In early October, the Noche Zero conference in the Atacama region of northern Chile will bring together lighting designers, urban planners, government officials, and astronomers concerned about the effects of “light pollution” and the resulting disappearance of stars from the night sky. As the event’s website frame the issue:
FUTURE: ZERO LIGHT POLLUTION. TO GET BACK THE CLEAR SKY NIGHTS FOR OUR CITIES AND LANDSCAPES. NOCHE ZERO WILL BE AN INSPIRATIONAL EVENT ABOUT THE ROLE OF DARKNESS IN THE MODERN CITIES, LIGHTING DESIGN AND LIFE. IT WILL COVER WIDE RANGE OF ASPECTS OF DARKNESS, FOR ASTRONOMICAL, ECOLOGICAL AND MEDICAL REASONS ALSO FOR CULTURE, HERITAGE, VISUAL COMFORT AND THE PRIVILEGE OF NATURE.

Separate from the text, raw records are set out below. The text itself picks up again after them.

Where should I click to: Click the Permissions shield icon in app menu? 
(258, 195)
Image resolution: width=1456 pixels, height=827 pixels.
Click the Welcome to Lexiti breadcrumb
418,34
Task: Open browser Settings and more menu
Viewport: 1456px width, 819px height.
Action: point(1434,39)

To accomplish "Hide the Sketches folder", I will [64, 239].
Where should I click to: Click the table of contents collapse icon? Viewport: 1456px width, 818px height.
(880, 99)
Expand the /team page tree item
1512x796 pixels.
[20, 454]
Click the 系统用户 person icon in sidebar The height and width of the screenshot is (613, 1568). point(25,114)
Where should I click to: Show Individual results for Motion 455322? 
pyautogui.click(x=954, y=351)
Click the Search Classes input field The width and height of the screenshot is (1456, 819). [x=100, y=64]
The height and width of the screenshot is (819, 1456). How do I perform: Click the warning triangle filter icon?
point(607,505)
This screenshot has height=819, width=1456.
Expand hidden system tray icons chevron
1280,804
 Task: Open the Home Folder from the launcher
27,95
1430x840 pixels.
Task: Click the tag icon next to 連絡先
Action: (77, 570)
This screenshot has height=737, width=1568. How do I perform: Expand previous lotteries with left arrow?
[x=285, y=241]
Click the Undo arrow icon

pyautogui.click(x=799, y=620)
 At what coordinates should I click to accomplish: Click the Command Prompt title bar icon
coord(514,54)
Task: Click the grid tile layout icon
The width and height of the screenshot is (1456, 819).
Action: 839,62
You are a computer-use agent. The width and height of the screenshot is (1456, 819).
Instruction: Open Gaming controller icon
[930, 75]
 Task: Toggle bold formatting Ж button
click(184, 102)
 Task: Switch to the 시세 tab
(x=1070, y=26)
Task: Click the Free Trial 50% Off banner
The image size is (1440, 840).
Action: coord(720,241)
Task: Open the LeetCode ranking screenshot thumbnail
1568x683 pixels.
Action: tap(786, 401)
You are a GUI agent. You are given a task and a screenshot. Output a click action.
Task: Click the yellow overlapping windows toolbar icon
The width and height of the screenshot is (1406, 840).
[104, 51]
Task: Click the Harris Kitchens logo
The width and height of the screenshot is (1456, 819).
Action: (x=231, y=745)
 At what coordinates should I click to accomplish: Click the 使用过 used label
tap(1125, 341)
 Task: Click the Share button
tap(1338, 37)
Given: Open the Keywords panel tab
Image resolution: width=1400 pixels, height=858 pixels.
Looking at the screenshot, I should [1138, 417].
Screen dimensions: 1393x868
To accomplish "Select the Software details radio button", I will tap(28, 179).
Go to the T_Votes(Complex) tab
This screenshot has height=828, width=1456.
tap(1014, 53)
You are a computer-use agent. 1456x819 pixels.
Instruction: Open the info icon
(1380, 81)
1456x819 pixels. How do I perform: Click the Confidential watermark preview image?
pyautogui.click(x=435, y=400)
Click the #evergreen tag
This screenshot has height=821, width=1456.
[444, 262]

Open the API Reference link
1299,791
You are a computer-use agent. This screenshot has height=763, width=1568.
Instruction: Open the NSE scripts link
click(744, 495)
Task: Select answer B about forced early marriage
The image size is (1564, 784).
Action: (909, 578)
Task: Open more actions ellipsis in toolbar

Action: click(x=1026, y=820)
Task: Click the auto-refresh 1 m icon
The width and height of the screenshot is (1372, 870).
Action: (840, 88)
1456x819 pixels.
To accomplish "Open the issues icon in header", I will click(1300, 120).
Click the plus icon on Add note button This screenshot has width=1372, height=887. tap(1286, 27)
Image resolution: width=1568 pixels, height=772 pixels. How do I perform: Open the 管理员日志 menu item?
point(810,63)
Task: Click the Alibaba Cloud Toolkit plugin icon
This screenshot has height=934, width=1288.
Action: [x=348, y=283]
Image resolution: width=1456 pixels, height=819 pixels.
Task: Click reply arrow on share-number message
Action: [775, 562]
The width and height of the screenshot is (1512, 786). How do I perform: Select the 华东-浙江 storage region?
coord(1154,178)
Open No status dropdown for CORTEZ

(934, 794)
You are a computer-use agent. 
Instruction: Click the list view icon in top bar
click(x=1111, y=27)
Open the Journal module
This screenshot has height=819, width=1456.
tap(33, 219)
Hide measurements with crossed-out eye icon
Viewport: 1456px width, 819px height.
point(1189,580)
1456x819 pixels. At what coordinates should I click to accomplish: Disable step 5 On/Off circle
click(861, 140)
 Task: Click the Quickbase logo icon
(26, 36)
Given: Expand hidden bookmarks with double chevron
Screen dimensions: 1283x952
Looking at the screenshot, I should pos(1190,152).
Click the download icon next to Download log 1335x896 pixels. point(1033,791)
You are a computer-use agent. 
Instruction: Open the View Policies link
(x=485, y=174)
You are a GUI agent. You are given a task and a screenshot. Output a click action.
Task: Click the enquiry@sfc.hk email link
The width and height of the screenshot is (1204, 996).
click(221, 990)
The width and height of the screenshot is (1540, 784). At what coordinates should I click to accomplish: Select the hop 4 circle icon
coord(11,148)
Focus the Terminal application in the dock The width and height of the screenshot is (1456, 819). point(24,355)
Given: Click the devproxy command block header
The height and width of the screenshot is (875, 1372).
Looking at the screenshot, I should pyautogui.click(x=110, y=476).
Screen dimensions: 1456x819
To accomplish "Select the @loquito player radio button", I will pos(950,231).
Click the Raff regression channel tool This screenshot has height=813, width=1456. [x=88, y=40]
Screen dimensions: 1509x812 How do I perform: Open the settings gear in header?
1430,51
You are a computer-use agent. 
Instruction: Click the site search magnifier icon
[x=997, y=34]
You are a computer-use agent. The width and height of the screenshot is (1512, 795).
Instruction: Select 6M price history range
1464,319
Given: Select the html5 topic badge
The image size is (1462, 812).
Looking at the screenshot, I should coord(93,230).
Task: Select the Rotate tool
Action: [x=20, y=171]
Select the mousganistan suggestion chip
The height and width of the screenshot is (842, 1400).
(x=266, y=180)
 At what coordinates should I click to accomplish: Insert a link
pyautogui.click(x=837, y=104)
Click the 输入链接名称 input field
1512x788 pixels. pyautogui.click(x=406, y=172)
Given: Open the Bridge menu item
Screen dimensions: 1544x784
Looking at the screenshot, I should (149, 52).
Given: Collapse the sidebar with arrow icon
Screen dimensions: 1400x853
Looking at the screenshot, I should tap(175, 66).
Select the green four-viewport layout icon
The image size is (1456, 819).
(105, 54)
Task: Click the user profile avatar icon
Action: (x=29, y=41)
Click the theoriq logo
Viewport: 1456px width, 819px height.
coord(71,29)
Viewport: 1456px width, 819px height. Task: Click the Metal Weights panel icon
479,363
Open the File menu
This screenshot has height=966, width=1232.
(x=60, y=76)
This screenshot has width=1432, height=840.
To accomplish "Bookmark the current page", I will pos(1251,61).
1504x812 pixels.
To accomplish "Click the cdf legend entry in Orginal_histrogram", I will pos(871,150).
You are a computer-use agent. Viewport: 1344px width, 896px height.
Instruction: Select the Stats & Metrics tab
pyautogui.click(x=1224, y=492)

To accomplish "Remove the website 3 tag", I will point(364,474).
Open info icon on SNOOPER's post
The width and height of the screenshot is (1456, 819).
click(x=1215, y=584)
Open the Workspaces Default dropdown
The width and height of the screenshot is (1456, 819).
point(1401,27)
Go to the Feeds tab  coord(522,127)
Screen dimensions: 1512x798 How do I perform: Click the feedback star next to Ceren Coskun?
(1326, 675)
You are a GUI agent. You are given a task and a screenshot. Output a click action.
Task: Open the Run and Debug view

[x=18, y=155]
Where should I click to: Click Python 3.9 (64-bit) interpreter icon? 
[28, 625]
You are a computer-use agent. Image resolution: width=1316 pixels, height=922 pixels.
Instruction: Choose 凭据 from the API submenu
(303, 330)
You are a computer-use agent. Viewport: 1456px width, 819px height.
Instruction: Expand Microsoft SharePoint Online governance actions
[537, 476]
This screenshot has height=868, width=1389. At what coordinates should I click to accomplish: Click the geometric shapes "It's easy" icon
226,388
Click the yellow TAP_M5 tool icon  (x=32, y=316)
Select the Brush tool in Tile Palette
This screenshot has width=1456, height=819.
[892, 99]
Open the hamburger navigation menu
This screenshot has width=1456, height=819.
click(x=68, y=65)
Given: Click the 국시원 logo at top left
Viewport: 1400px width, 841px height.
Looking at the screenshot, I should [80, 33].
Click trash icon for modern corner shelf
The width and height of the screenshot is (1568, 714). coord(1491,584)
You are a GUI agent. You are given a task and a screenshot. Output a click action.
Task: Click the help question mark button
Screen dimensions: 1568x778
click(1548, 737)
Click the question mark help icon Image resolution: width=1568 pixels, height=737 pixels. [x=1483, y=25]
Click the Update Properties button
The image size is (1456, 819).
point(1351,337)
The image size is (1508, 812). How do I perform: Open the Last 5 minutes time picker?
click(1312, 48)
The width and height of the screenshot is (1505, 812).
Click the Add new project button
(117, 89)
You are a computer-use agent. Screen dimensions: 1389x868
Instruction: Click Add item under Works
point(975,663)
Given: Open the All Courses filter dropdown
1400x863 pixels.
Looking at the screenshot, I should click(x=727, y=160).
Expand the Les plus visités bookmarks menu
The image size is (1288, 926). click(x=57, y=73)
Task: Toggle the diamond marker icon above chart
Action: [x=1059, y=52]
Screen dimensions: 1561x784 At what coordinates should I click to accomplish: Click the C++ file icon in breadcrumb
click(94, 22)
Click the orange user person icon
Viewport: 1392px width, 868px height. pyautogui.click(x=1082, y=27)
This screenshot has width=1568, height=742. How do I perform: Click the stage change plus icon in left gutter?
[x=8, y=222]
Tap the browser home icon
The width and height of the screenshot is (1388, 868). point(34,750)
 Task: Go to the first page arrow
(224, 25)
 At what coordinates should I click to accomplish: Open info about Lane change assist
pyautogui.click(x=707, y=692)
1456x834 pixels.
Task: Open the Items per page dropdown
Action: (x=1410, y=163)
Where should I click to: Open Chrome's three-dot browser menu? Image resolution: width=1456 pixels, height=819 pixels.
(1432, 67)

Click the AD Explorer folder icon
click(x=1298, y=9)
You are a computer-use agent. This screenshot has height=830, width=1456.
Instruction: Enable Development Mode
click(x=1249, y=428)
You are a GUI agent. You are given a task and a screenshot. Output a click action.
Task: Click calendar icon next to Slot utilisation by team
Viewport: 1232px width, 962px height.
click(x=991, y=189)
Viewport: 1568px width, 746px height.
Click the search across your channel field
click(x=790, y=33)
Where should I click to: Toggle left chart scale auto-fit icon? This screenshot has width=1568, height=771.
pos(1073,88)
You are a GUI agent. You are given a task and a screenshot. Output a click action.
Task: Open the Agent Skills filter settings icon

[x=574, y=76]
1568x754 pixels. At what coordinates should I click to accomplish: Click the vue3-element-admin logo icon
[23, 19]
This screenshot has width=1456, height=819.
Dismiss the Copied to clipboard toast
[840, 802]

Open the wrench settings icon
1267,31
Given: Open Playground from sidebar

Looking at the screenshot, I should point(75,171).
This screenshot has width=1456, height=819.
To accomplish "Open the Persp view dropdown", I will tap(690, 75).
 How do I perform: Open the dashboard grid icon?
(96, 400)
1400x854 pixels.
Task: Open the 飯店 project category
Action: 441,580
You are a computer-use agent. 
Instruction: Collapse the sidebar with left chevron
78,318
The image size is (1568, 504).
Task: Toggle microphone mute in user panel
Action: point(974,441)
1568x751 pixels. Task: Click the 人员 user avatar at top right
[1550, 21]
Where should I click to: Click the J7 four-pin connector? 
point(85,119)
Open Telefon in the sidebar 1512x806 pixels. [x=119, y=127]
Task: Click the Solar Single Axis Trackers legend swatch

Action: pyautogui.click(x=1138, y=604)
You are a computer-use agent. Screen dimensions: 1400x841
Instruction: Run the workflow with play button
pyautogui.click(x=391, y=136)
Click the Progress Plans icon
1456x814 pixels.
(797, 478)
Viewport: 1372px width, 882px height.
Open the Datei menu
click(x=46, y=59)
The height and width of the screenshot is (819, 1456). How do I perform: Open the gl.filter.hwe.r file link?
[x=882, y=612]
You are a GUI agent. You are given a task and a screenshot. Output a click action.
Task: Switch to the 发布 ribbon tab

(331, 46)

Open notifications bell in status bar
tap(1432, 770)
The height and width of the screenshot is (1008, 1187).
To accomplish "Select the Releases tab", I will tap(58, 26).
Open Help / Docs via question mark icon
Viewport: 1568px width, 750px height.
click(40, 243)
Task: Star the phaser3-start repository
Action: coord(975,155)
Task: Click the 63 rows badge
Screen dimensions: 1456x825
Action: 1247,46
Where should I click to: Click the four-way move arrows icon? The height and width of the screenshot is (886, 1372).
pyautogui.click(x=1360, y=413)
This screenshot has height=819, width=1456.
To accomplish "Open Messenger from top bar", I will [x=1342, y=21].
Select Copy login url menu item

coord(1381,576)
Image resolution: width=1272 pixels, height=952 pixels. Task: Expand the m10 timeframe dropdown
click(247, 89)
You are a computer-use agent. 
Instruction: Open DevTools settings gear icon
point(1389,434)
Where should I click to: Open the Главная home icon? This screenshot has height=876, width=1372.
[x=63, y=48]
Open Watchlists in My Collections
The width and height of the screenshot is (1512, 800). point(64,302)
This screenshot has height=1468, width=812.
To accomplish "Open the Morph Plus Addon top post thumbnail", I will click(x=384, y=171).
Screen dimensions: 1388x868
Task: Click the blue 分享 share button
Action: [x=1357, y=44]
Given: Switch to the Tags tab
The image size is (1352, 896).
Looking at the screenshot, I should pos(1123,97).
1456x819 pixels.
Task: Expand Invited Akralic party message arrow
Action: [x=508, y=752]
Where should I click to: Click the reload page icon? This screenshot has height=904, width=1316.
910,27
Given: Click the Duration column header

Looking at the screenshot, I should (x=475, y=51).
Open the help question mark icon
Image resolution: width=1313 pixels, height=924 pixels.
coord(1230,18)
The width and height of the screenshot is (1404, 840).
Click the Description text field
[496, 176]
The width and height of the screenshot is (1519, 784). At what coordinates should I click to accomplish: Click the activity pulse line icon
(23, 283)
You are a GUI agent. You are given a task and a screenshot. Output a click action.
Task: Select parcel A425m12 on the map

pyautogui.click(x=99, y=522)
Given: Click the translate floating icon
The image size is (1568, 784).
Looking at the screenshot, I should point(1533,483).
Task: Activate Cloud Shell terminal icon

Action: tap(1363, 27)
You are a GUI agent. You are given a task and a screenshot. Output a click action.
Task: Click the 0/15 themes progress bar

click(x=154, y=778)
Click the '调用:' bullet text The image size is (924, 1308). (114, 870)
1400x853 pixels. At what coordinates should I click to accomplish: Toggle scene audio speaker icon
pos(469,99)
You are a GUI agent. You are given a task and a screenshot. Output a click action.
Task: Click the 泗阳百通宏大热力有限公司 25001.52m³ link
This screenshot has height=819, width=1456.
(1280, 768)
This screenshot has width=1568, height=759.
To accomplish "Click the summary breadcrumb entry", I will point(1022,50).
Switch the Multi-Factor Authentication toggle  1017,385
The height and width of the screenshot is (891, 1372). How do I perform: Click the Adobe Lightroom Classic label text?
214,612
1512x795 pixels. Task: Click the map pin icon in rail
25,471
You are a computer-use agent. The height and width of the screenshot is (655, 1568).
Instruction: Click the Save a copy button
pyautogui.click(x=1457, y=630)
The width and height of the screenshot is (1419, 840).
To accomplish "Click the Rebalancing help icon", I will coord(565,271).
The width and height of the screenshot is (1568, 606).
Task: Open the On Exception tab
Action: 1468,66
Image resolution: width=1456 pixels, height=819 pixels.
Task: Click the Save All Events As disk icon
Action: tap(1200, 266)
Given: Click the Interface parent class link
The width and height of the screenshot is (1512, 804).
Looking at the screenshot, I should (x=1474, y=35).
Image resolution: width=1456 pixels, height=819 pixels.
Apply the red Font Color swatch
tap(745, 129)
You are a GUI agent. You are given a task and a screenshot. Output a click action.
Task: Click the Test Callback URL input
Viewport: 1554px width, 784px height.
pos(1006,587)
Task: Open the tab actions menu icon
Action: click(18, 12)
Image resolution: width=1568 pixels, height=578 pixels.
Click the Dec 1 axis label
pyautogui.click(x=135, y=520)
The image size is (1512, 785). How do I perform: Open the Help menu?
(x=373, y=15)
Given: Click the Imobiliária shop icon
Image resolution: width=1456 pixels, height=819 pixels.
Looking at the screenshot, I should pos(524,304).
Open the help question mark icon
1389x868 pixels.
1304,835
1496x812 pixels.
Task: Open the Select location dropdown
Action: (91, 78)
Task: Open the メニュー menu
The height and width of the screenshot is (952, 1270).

The Noche Zero conference will be held in the Atacama Desert for good reason. As the driest place on Earth, the sparsely populated region has the world’s clearest skies. As a result, it is the site of some of the largest and most expensive telescope arrays. The European Southern Observatory’s Very Large Telescope (VLT) may have the least imaginative name of any major scientific facility, but it is widely regarded as “the most productive ground-based facility for astronomy.” Equally important are the radio telescopes of the Atacama Large Millimetre Array (ALMA), a joint program of the EU, the United States, Canada, several East Asian countries, and the Republic of Chile. Although it will not be completed until 2013, ALMA is already allowing astronomers to make impressive findings. A recent report notes their discovery of glycolaldehyde, “a sugar compound described as essential to the existence of life,” in the gas cloud surrounding a star somewhat similar to the sun located some 400 light years from Earth.